La madrugada fue escenario de una ofensiva militar masiva rusa en Ucrania que provocó la muerte de al menos 18 personas y dejó a más de un centenar de heridos. Las tropas rusas lanzaron 73 misiles de diferentes tipos, entre ellos 33 balísticos, junto con 656 drones de largo alcance dirigidos contra objetivos civiles y estratégicos.
La capital, Kiev, sufrió graves daños tras el impacto de misiles balísticos que destruyeron rascacielos y alteraron el suministro de servicios básicos como agua y electricidad. Seis de las víctimas mortales correspondieron a esta ciudad, donde un edificio residencial en el distrito de Podilskyi colapsó parcialmente, dejando a varias personas atrapadas bajo los escombros.
En respuesta, las autoridades locales desplegaron equipos de rescate y bomberos para remover restos y buscar sobrevivientes. Las provincias periféricas también reportaron pérdidas: otras 12 personas murieron en distintas regiones mientras las infraestructuras civiles sufrían daños importantes.
En el este del país, Dnipró y Járkiv fueron blanco de ataques con drones y misiles. En Járkiv, varias explosiones hirieron a diez civiles, incluidos menores de edad. El Ministerio de Defensa ruso confirmó que estas operaciones tenían como objetivo instalaciones militares y nodos críticos en siete regiones ucranianas, justificando la acción como respuesta a operaciones previas de Kiev.
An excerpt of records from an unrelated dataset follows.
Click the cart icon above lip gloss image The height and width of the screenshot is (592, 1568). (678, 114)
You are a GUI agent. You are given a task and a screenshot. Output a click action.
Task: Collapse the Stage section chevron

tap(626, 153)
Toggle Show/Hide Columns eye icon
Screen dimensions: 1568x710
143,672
La Fuerza Aérea ucraniana informó que sus sistemas antiaéreos estuvieron activos toda la noche para interceptar misiles balísticos, de crucero e hipersónicos provenientes de Rusia. Ante la amenaza, gran número de residentes buscaron refugio en estaciones de metro y albergues antiaéreos para protegerse de las detonaciones.
En contraste, el ejército ucraniano atacó en territorio ruso, provocando un incendio en una refinería de petróleo en la región de Krasnodar. Este ataque, realizado con drones de largo alcance, fue considerado una operación de represalia por parte de Ucrania.